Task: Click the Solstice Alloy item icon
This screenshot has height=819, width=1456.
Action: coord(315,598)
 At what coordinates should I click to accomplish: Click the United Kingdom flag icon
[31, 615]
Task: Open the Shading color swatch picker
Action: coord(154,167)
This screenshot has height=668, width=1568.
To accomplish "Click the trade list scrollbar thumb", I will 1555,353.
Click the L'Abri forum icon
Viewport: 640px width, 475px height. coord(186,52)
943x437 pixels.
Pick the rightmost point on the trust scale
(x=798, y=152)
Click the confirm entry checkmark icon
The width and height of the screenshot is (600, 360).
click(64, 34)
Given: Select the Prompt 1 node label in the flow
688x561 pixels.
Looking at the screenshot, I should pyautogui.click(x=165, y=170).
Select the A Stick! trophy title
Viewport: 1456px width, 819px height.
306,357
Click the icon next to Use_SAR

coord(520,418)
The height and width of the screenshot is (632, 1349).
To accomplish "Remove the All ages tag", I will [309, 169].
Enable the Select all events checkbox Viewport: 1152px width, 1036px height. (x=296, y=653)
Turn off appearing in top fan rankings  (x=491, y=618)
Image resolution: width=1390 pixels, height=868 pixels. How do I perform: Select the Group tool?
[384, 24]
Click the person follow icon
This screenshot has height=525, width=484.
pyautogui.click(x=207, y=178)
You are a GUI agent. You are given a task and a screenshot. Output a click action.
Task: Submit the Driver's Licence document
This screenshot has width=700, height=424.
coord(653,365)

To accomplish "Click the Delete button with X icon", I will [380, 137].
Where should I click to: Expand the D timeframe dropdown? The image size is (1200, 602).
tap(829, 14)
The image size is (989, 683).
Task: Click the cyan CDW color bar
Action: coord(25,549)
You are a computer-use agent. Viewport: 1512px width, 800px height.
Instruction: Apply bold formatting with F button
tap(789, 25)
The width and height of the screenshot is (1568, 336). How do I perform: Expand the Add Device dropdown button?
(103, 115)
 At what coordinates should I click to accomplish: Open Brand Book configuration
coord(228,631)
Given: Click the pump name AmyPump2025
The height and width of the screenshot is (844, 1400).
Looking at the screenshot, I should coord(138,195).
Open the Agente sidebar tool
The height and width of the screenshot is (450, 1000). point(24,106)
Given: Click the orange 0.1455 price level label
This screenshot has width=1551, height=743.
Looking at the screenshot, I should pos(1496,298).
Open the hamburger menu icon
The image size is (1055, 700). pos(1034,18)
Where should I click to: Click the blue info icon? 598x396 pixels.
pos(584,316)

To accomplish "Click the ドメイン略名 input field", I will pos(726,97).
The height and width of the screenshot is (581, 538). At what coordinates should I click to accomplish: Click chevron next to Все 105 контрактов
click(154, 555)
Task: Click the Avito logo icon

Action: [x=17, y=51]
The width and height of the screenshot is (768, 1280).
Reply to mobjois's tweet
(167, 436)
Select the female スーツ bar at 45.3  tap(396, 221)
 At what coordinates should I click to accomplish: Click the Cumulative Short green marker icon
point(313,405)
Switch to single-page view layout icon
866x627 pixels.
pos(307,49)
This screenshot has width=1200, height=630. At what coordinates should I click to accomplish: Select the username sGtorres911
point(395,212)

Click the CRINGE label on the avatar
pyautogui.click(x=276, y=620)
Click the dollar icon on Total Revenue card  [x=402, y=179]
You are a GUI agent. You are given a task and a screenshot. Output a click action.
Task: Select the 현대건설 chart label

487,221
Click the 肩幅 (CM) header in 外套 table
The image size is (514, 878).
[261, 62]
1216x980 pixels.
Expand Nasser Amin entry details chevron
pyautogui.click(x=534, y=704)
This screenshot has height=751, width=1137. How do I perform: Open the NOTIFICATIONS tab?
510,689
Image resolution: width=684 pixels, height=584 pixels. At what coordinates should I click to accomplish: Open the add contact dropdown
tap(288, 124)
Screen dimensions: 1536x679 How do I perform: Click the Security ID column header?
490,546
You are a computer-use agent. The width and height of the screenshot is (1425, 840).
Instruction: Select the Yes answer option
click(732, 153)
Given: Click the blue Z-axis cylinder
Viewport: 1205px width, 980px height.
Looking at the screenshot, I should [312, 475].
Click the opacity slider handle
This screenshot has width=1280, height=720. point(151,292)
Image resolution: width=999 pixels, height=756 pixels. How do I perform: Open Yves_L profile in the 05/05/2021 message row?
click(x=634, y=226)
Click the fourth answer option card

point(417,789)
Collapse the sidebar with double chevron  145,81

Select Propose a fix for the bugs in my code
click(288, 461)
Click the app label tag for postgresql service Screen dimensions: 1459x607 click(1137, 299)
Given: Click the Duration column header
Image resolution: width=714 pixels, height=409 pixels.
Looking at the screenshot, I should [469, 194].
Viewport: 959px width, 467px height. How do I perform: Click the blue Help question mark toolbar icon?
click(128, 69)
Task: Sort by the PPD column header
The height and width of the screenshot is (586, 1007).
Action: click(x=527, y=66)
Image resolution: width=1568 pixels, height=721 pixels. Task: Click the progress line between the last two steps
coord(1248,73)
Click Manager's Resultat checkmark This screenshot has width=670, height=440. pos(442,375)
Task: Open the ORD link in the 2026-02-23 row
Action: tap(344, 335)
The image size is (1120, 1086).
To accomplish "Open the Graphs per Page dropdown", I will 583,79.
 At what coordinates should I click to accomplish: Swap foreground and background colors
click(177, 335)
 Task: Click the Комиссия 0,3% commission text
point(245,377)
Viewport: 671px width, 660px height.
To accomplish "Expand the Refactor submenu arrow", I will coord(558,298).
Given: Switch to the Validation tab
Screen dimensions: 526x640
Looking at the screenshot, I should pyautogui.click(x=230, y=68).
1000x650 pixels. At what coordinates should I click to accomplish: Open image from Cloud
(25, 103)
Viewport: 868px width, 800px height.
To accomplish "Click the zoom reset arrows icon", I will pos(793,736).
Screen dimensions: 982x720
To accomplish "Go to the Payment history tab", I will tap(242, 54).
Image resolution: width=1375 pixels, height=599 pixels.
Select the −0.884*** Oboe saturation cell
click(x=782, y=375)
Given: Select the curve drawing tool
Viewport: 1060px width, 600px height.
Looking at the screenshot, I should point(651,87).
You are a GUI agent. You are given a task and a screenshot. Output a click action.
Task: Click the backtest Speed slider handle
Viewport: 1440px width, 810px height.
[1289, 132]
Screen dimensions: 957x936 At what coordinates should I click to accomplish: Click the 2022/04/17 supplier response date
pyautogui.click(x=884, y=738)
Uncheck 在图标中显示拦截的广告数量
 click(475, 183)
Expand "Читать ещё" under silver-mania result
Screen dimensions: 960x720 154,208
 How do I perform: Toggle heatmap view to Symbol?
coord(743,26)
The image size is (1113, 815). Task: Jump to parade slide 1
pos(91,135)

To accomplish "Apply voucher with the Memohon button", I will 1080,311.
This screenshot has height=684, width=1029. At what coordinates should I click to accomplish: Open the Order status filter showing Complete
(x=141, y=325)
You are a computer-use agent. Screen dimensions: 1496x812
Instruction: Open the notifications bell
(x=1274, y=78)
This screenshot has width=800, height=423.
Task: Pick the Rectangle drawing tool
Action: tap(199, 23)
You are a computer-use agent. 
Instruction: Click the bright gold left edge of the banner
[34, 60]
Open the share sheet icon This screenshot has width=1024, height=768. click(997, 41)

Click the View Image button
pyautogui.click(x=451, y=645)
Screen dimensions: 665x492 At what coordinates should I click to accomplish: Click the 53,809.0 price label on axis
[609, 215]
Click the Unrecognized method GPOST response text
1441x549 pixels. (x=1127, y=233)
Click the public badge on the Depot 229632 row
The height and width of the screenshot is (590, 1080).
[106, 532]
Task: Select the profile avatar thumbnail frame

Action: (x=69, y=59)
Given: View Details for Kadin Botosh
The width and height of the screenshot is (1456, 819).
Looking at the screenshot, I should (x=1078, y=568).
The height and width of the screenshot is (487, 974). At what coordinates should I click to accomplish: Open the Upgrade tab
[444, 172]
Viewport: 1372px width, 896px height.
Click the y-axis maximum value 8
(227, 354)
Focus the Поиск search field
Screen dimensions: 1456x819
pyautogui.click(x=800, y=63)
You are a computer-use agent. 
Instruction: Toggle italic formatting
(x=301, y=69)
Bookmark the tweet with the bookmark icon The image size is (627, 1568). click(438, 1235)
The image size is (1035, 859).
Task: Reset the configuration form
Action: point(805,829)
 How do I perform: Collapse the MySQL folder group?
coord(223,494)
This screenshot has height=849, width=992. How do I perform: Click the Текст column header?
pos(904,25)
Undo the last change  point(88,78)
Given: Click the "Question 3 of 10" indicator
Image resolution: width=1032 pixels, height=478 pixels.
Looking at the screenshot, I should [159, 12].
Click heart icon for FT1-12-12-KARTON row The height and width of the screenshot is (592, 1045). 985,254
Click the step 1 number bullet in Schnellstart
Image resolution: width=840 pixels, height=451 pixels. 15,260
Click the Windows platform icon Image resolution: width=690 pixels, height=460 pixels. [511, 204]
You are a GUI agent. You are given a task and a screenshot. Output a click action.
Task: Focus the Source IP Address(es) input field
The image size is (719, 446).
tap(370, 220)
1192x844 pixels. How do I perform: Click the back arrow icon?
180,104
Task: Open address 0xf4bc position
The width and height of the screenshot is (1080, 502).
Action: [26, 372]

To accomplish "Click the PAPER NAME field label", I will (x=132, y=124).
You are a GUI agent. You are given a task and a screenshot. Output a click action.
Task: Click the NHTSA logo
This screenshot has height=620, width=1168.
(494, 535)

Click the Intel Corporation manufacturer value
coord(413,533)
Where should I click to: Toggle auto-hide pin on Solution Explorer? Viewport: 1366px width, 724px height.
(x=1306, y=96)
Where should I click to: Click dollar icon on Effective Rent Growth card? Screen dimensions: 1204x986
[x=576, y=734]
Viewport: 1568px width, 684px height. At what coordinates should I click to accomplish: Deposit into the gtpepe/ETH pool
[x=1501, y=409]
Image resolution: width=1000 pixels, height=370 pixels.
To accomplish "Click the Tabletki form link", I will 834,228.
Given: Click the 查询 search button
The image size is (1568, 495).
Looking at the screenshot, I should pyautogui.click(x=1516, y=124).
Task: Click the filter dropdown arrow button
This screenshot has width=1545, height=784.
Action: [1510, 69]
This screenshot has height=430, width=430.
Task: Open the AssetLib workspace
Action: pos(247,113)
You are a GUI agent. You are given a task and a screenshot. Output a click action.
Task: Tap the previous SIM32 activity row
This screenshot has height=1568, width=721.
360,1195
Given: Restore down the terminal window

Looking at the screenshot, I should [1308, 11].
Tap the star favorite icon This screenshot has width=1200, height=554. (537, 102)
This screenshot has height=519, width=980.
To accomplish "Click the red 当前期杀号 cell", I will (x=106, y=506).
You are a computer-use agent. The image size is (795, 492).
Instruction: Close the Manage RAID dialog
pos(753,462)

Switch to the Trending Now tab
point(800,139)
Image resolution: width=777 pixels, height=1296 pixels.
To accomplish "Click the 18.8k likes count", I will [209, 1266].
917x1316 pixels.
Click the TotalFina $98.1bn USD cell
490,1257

YOUR OBJECTIVE:
Go line by line through the data, copying each one that contains the word "Focus".

THE ANSWER:
Focus the Поиск search field
Task: Focus the Source IP Address(es) input field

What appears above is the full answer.